Mit freundlichen Grüßen
Support Team

Diese Auskunft versprach zwar keine schnelle Abhilfe, war aber zumindest an der richtigen Stelle angekommen. Seit der Privatisierung der Schwerkraft konnte man seinen Anbieter angeblich frei aussuchen. Aber die Privatisierung hatte auch dazu geführt, dass dauernd irgendwelche Störungen auftraten. Ich habe den Eindruck, dass es früher besser war. Da gab es die gleiche Schwerkraft für alle und das war gut. Niemand dachte ernsthaft darüber nach, außer einigen Marktradikalen, die hier einen Markt erkannten.

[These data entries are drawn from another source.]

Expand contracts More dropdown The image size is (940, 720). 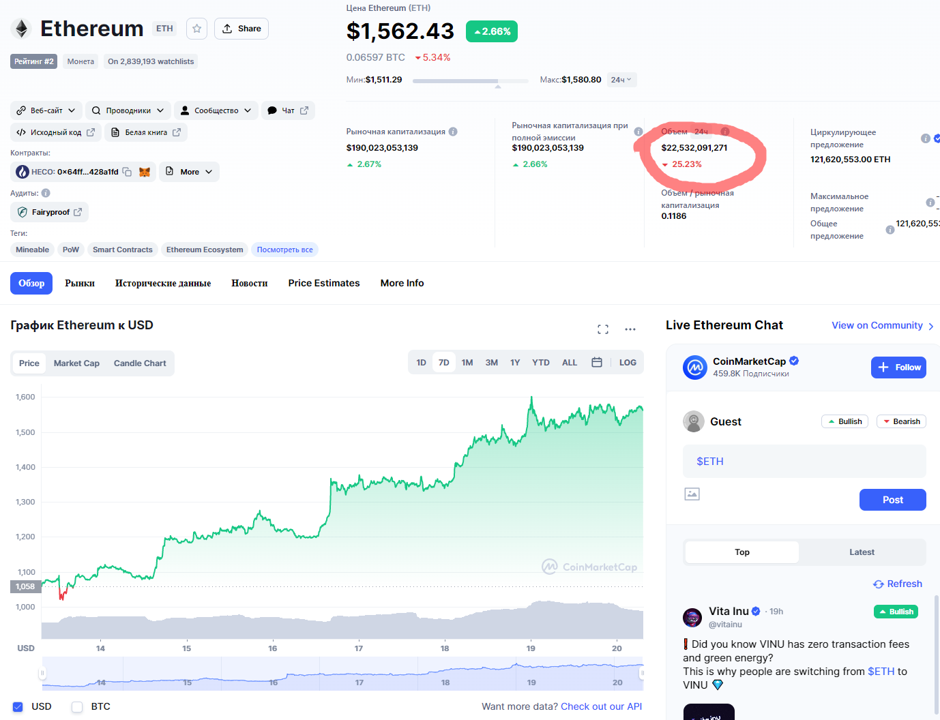coord(190,172)
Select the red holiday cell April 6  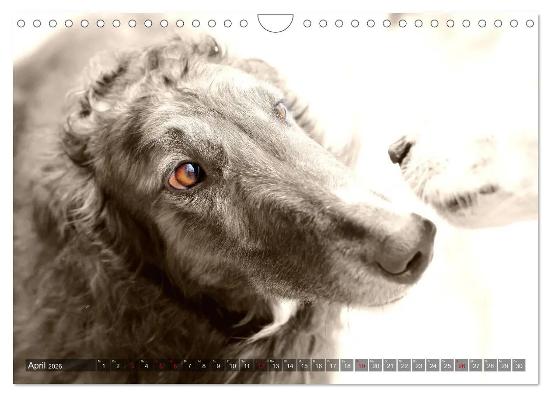click(x=174, y=366)
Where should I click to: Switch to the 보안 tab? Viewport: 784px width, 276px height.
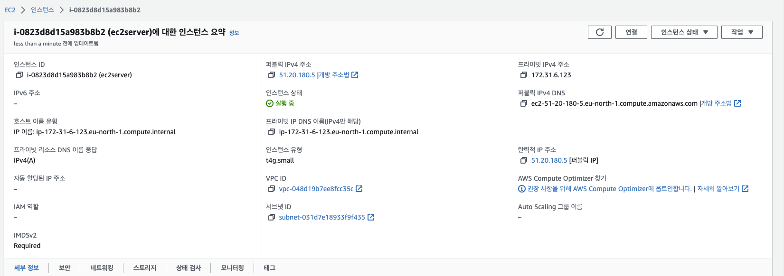pos(65,268)
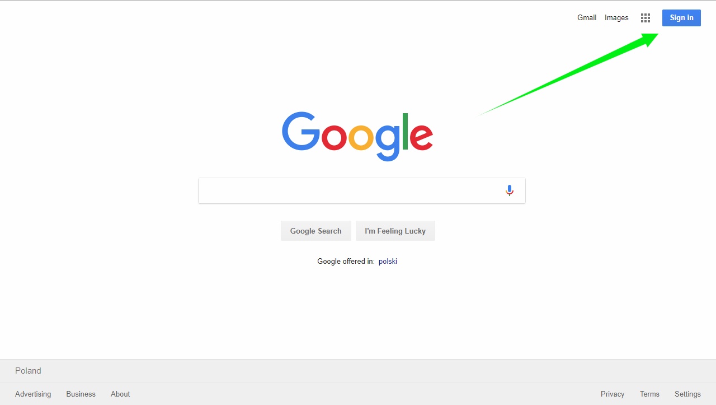Open the Business footer link
Image resolution: width=716 pixels, height=405 pixels.
click(x=81, y=394)
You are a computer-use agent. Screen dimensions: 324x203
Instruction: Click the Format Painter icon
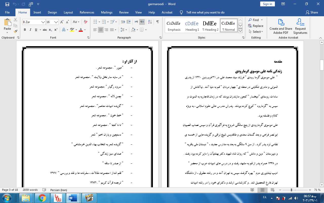tap(15, 31)
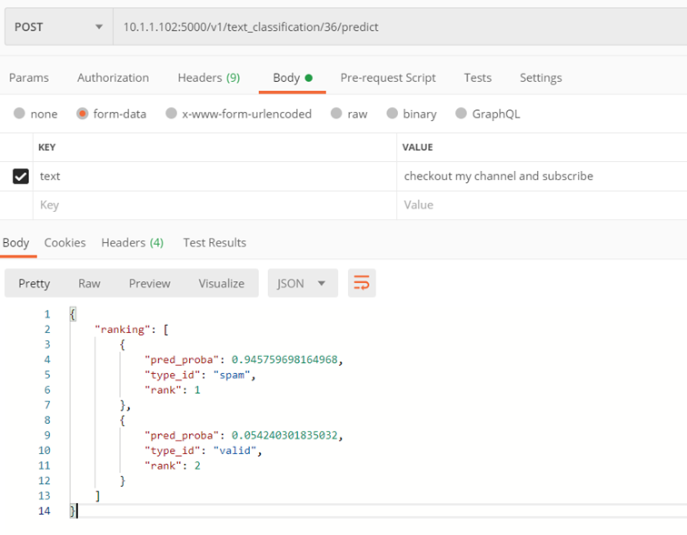This screenshot has width=687, height=535.
Task: Select the binary body option
Action: (393, 114)
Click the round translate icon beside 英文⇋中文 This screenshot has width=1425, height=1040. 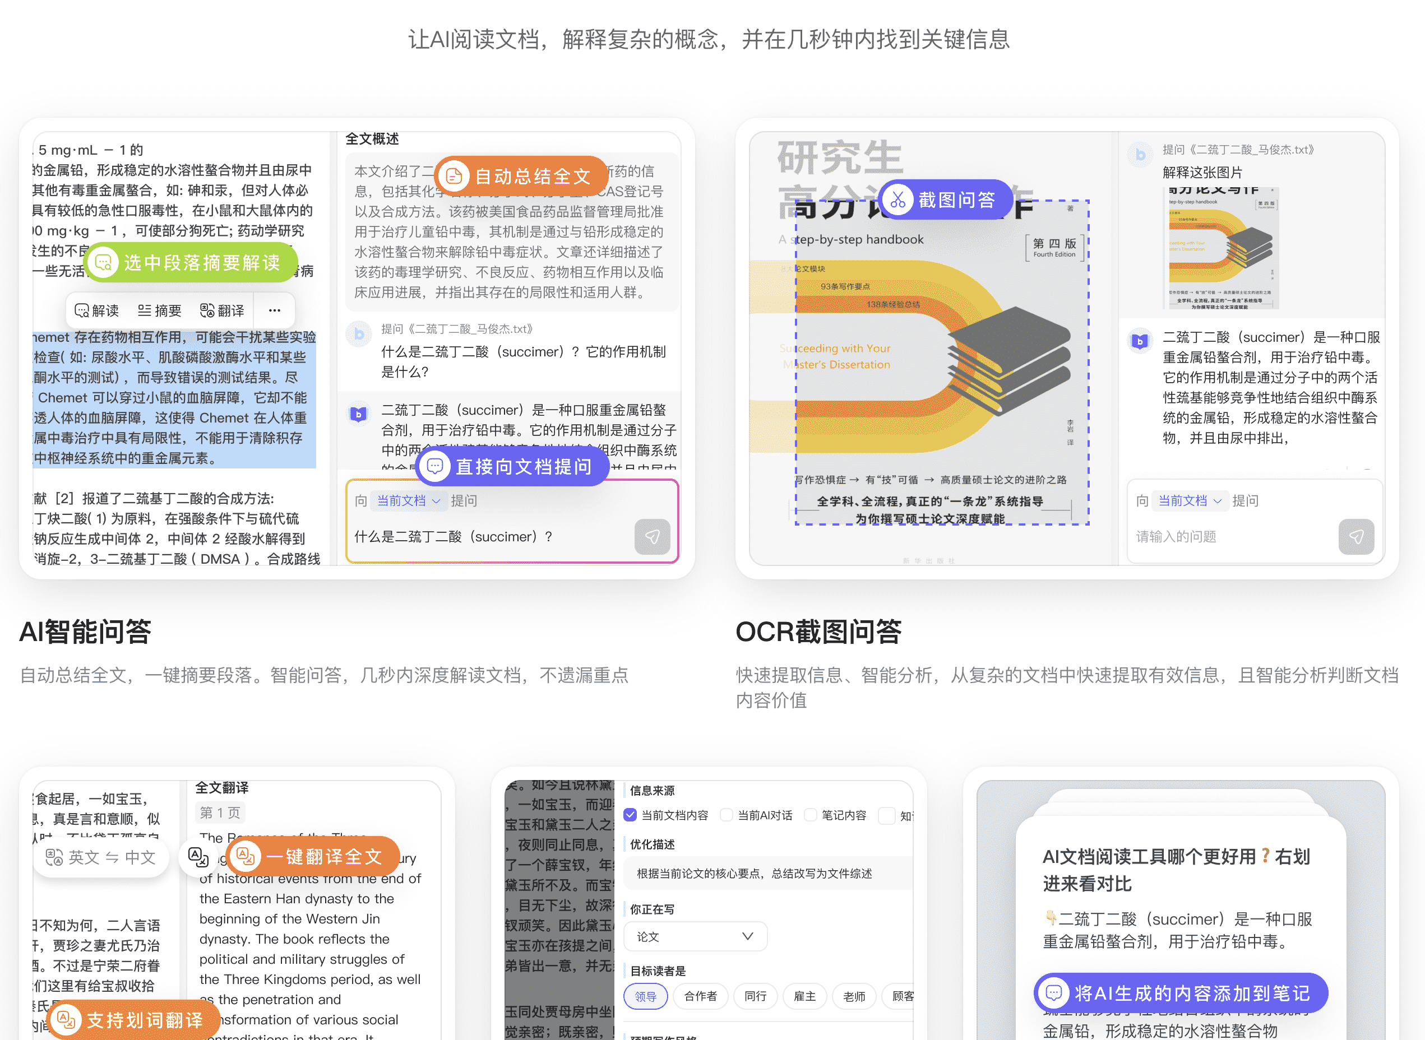click(198, 857)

Und denen es nach schlimmstem Sozialismus roch, dass es in bestimmten Lebensbereichen allen Menschen gleich gut gehen sollte.

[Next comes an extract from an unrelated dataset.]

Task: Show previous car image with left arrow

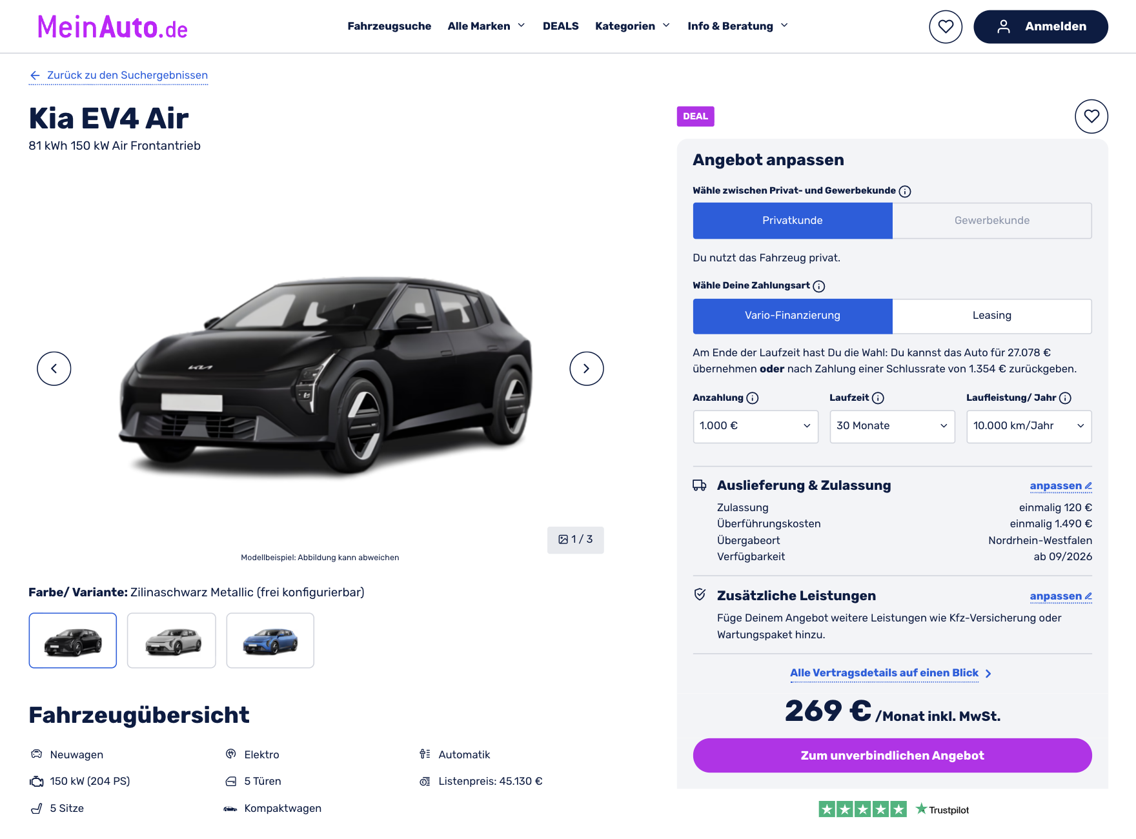Action: [x=54, y=369]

Mein aktueller Anbieter gehörte zu den preiswerteren. Da war vom Service vermutlich nicht viel zu erwarten. Und die Antwort auf meine Anfrage sorgte dafür dass ich mich auf weitere unruhige Nächte vorbereiten konnte. Ich dachte bereits darüber nach mich am Bett festzuschnallen. Denn jedes mal, wenn ich mich umdrehte, schwebte ich ein Stückchen höher über meinem Bett. 

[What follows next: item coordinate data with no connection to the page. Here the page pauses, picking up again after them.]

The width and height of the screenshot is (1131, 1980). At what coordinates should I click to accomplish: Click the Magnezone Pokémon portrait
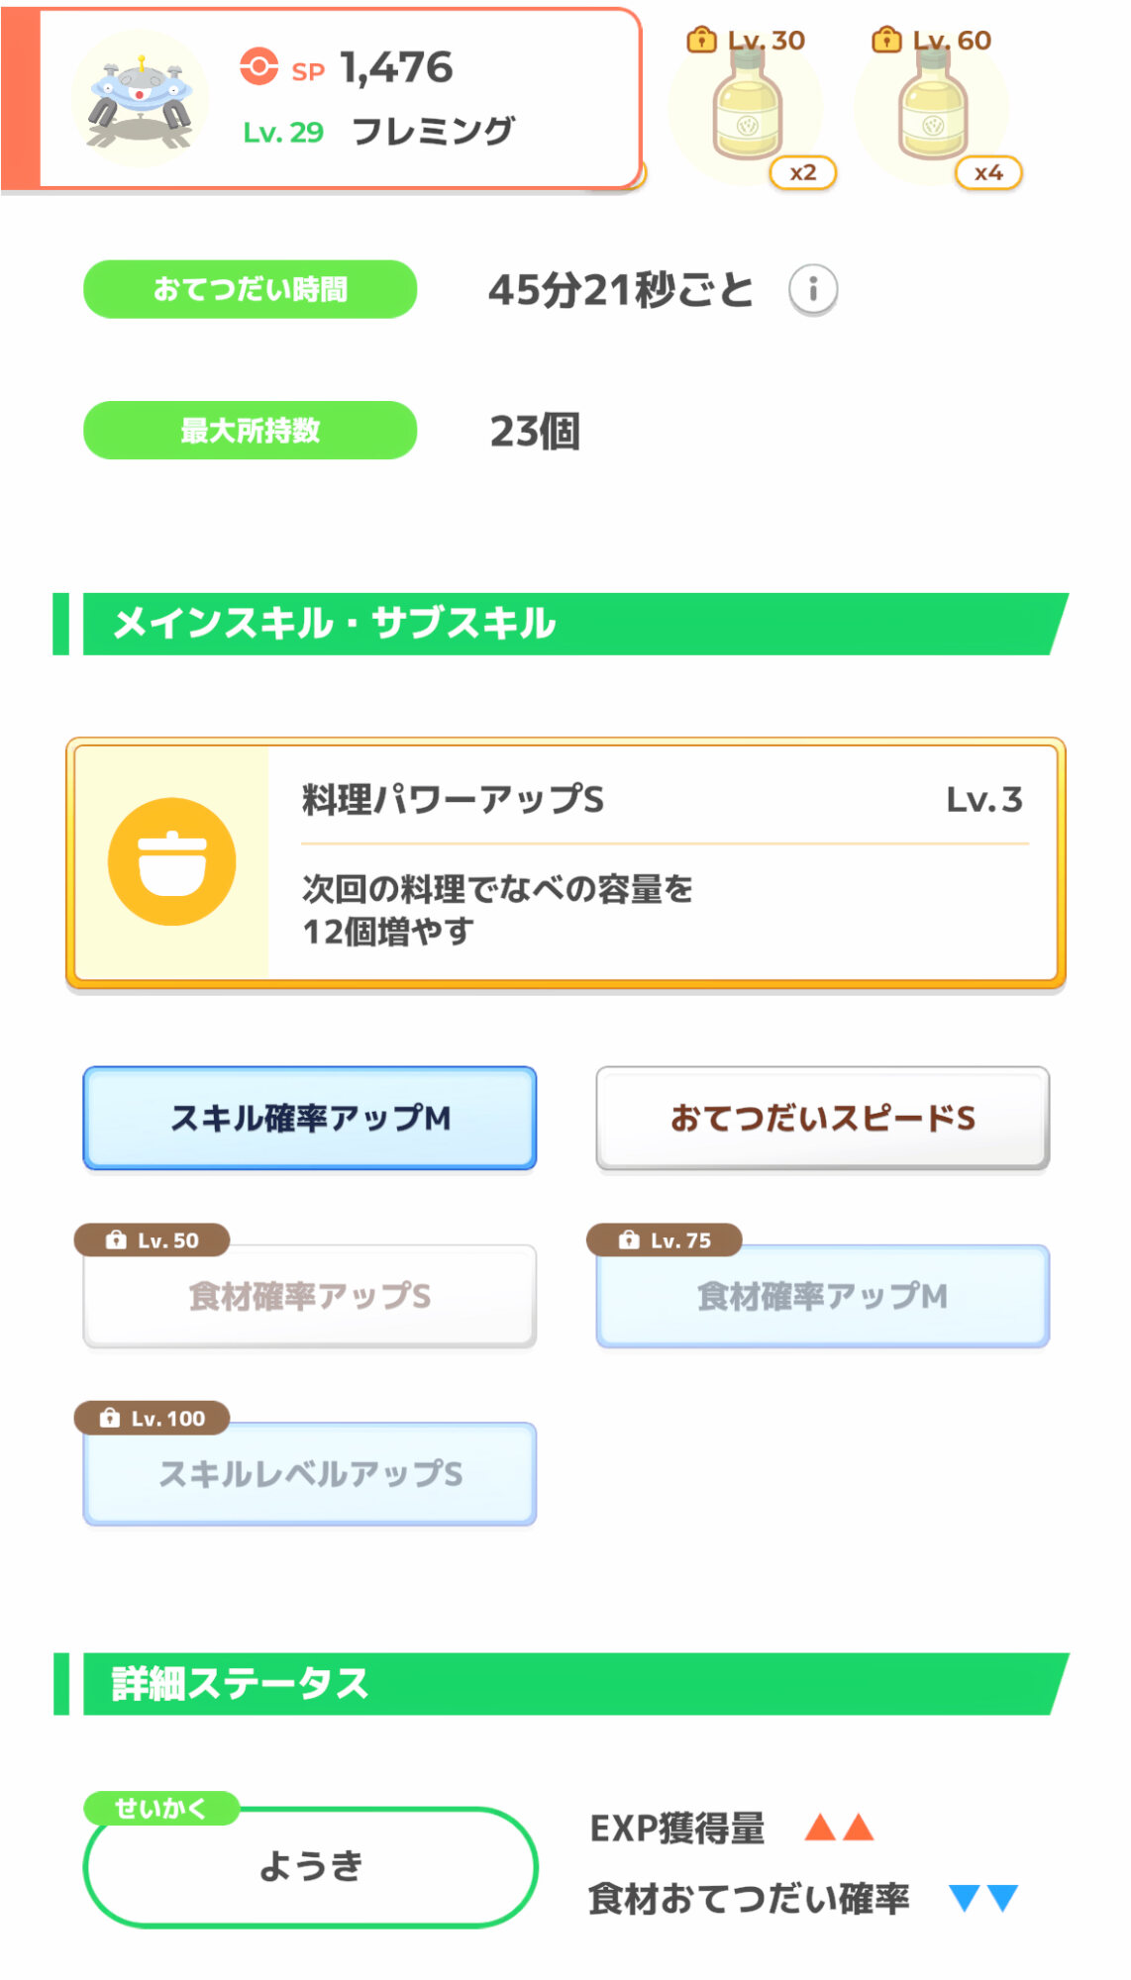tap(140, 99)
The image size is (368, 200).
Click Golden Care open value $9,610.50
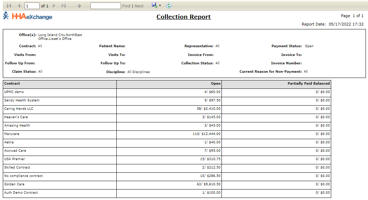[209, 184]
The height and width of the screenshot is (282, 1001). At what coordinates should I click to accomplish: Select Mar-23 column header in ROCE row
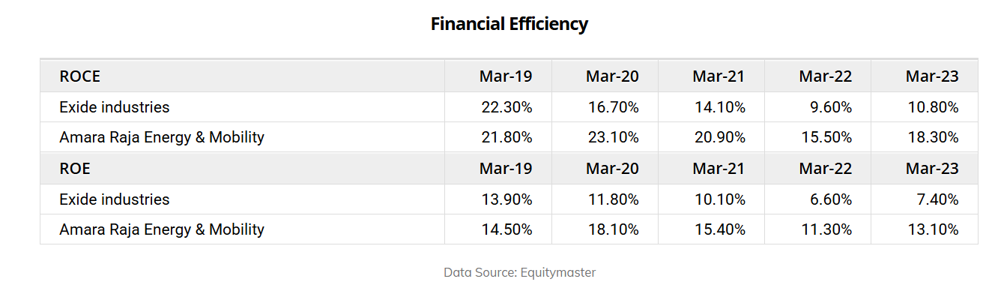932,77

Ich traute meinen Augen nicht, als ich mein Notebook öffnete und die folgende E-Mail las:

Ihre Ticket-Nummer

Sehr geehrter Herr Jansen,

Ihrer Anfrage wurde in unserem Ticketsystem die Nummer 3487657-B56 zugeordnet. Bitte geben Sie bei Rückfragen immer die Ticket-Nummer an.

Mit freundlichen Grüßen
Support Team


Das machte mir klar: Ich war zu einer Nummer, zu einem Fall geworden, aber mein Fall stand jetzt auf der Liste der Fälle meines Anbieters und würde schon irgendwann bearbeitet werden. Wenn auch erst in ein paar Wochen.

Einen kleinen Freuden-Schweber machte ich als ich am nächsten Tag die folgende Nachricht meines Anbieters in meinem elektronischen Postfach fand.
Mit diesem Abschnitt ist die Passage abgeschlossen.